69. The quantizer according to one of claims 61 to 68, wherein the quantizer is configured to obtain, as the input weight parameters, a mean value information describing mean values of weight parameters using a learning algorithm training the neural net.

70. The quantizer according to one of claims 61 to 69, wherein the quantizer is configured to determine the bit amount values in dependence on a context for a context-based arithmetic encoding of the quantized weight parameter.

71. An encoder for encoding weight parameters of a neural network, wherein the encoder comprises a quantizer according to one of claims 61 to 70, configured to obtain quantized weight parameters on the basis of an input weight parameters, wherein the encoder is configured to encode the quantized weight parameters of the neural network using a context-dependent arithmetic coding.

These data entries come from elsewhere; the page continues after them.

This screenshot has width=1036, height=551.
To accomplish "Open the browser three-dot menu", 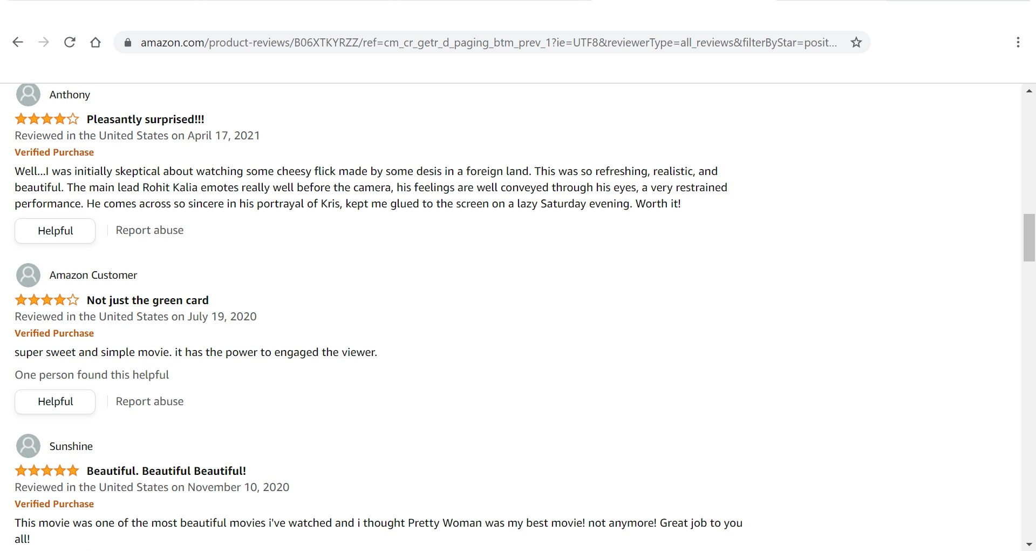I will [1018, 42].
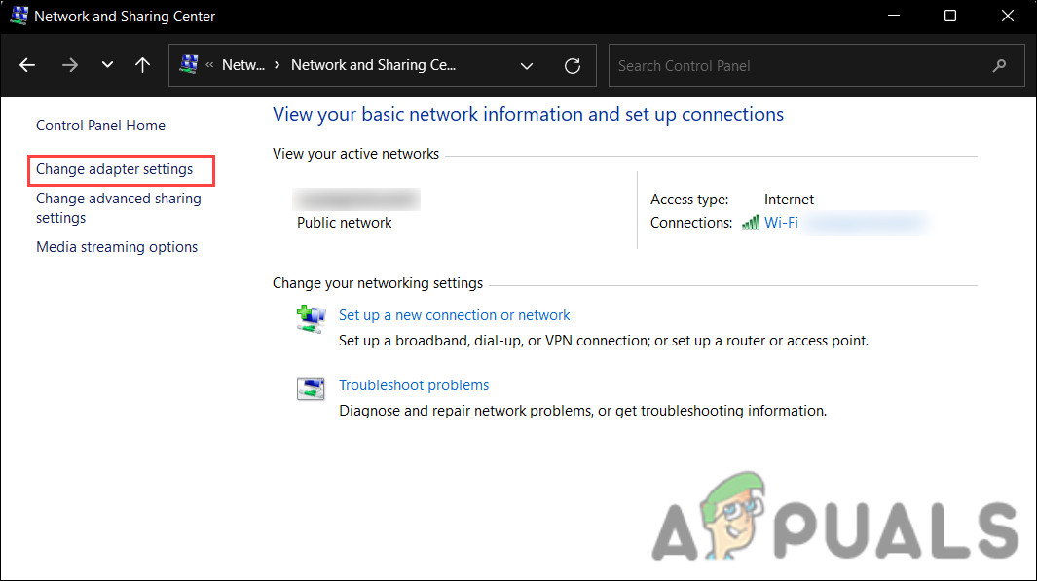Open the Wi-Fi connection status link
Screen dimensions: 1037x581
tap(781, 223)
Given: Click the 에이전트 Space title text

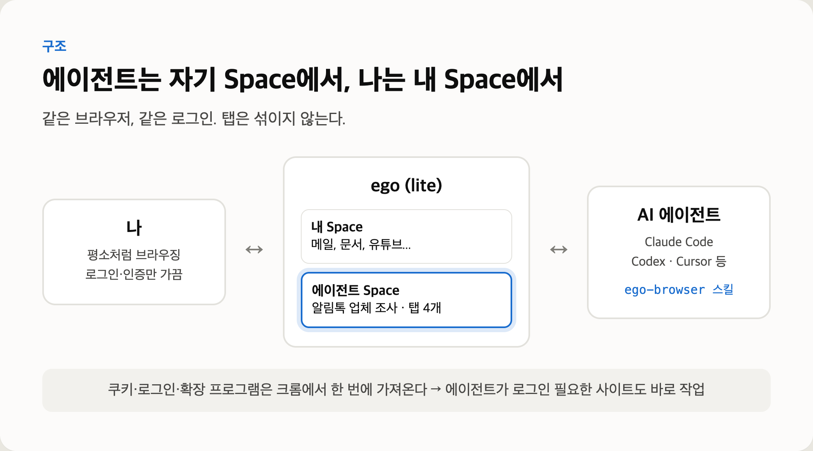Looking at the screenshot, I should [355, 290].
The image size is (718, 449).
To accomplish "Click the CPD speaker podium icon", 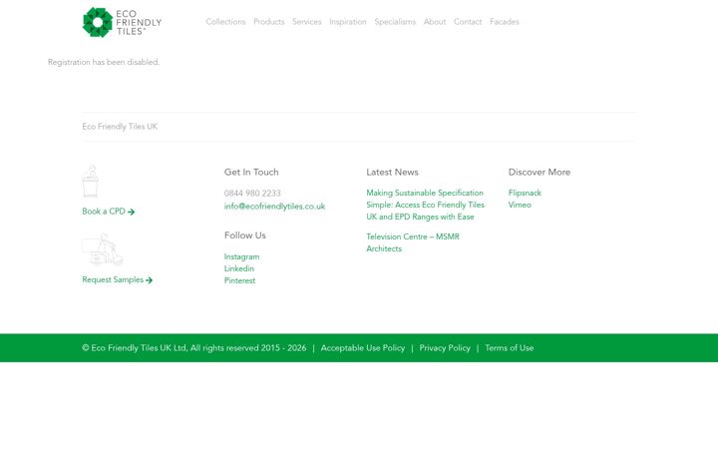I will click(x=90, y=181).
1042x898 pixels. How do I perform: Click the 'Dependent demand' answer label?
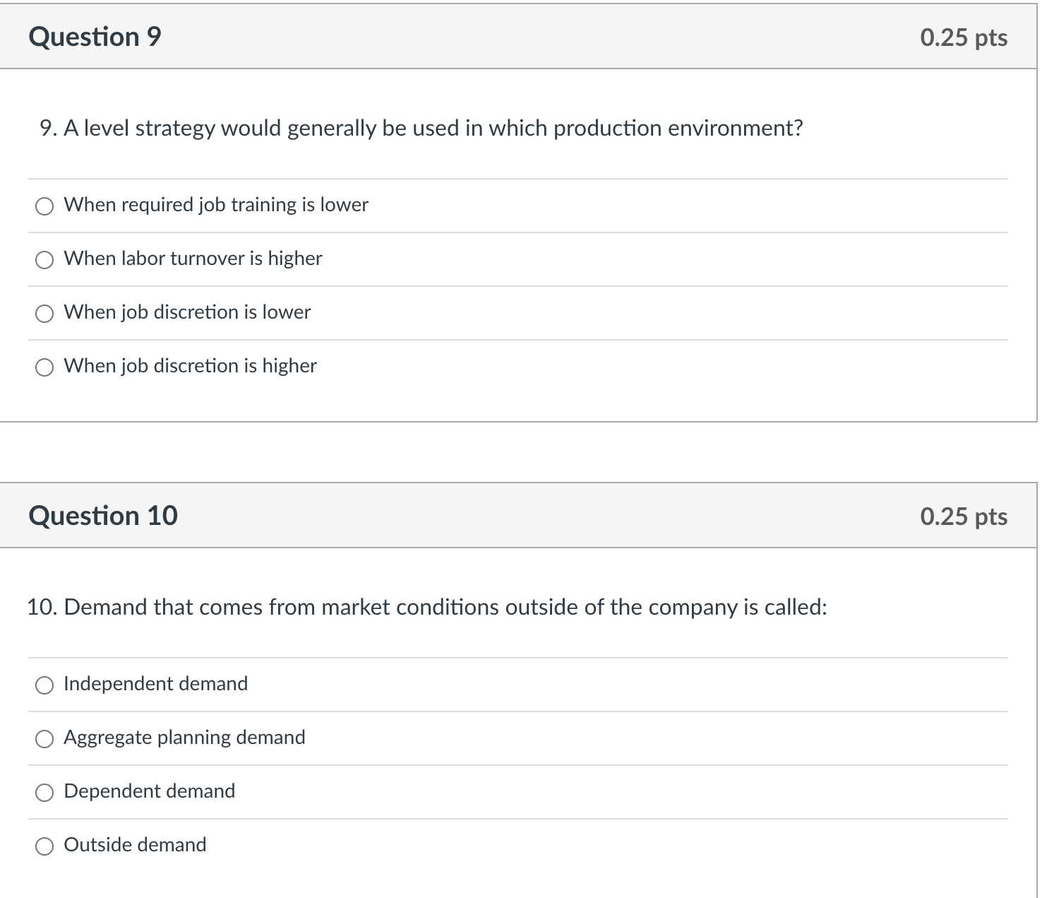(149, 791)
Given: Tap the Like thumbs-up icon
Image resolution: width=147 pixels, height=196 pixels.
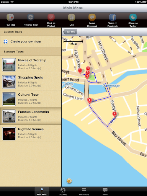Looking at the screenshot, I should (x=72, y=17).
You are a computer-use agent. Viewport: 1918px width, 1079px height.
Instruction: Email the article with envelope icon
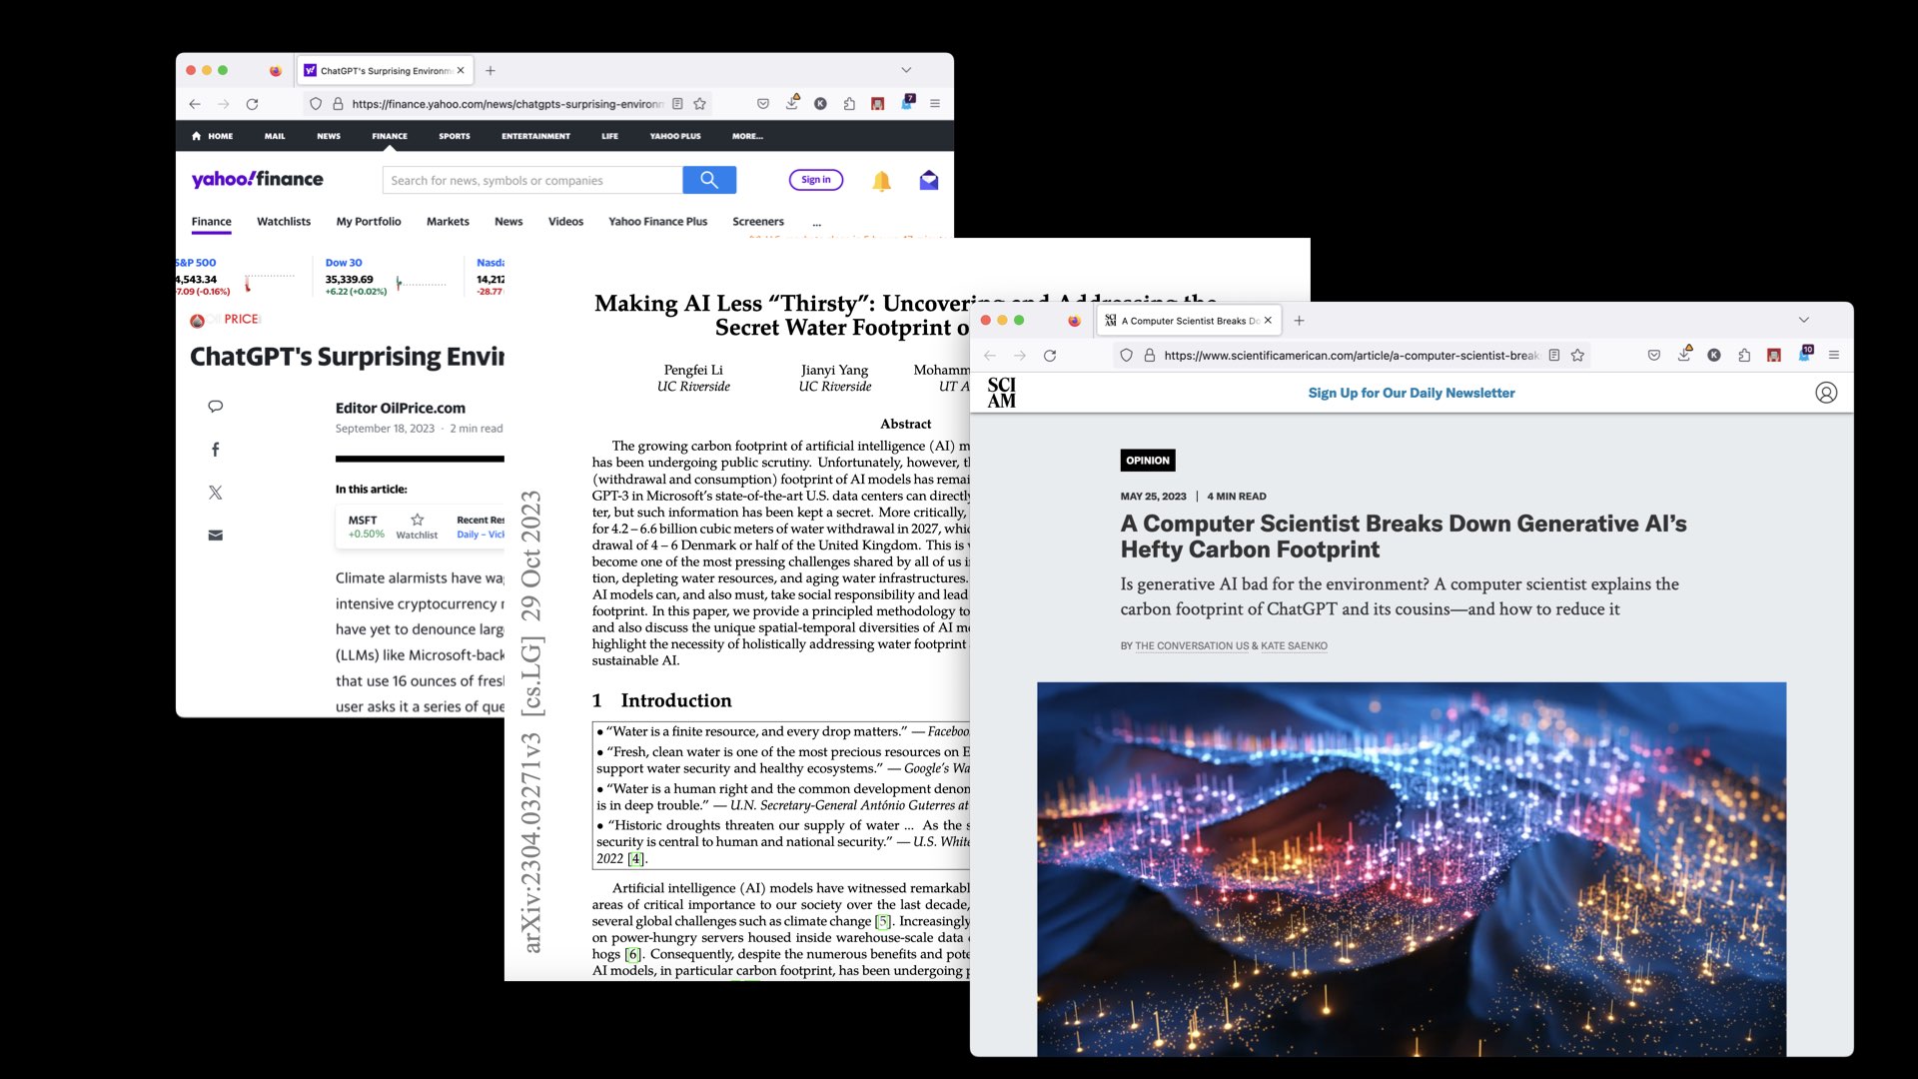coord(215,536)
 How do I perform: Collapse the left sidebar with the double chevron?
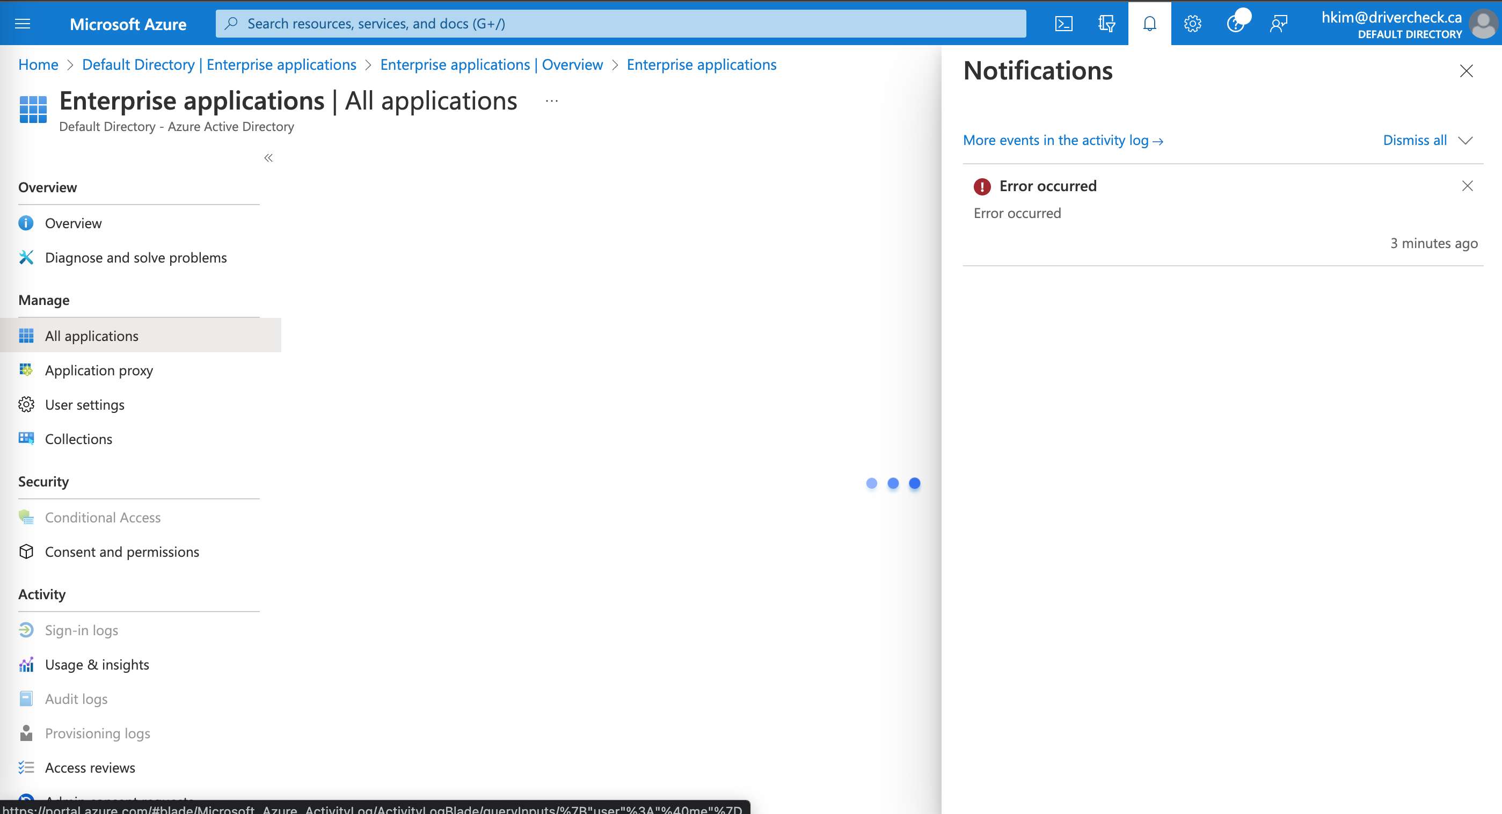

72. The encoder according to claim 71 , wherein the encoder comprises any feature or combination of features or functionality of the encoder according to one of claims 1 to 30.

73. A method for encoding weight parameters of a neural network wherein the method comprises obtaining a plurality of weight parameters of the neural network; wherein the method comprises encoding the weight parameters of the neural network using a context-dependent arithmetic coding; wherein the method comprises selecting a context for an encoding of a weight parameter, or for an encoding of a syntax element of a number representation of the weight parameter, in dependence on one or more previously encoded weight parameters and/or in dependence on one or more previously encoded syntax elements of a number representation of one or more weight parameters; and wherein the weight parameter, or a syntax element of the weight parameter, is encoded using the selected context.

74. A method for decoding weight parameters of a neural network wherein the method comprises obtaining a plurality of bits representing weight parameters of the neural network; wherein the method comprises decoding the weight parameters of the neural network using a context-dependent arithmetic coding; wherein the method comprises selecting a context for a decoding of a weight parameter, or for a decoding of a syntax element of a number representation of the weight parameter, in dependence on one or more previously decoded weight parameters and/or in dependence on one or more previously decoded syntax elements of a number representation of one or more weight parameters; and wherein the weight parameter, or a syntax element of the weight parameter, is decoded using the selected context.

75. A method for quantizing weight parameters of a neural network, wherein the method comprises obtaining a plurality of input weight parameters of the neural network; wherein the method comprises determining a quantized weight parameter on the basis of an input weight parameter using distortion measures describing an expected distortion caused by a usage of different quantized values instead of an unquantized input weight parameter and using bit amount values describing estimated or computed bit efforts for a representation of different quantized values.

76. A method for encoding weight parameters of a neural network, wherein the method comprises quantizing a plurality of input weight parameters, to obtain quantized weight parameters on the basis of an input weight parameters, wherein the method comprises encoding the quantized weight parameters of the neural network using a context-dependent arithmetic coding.

77. A computer program for performing the method of one of claims 73 to 77 when the computer program runs on a computer.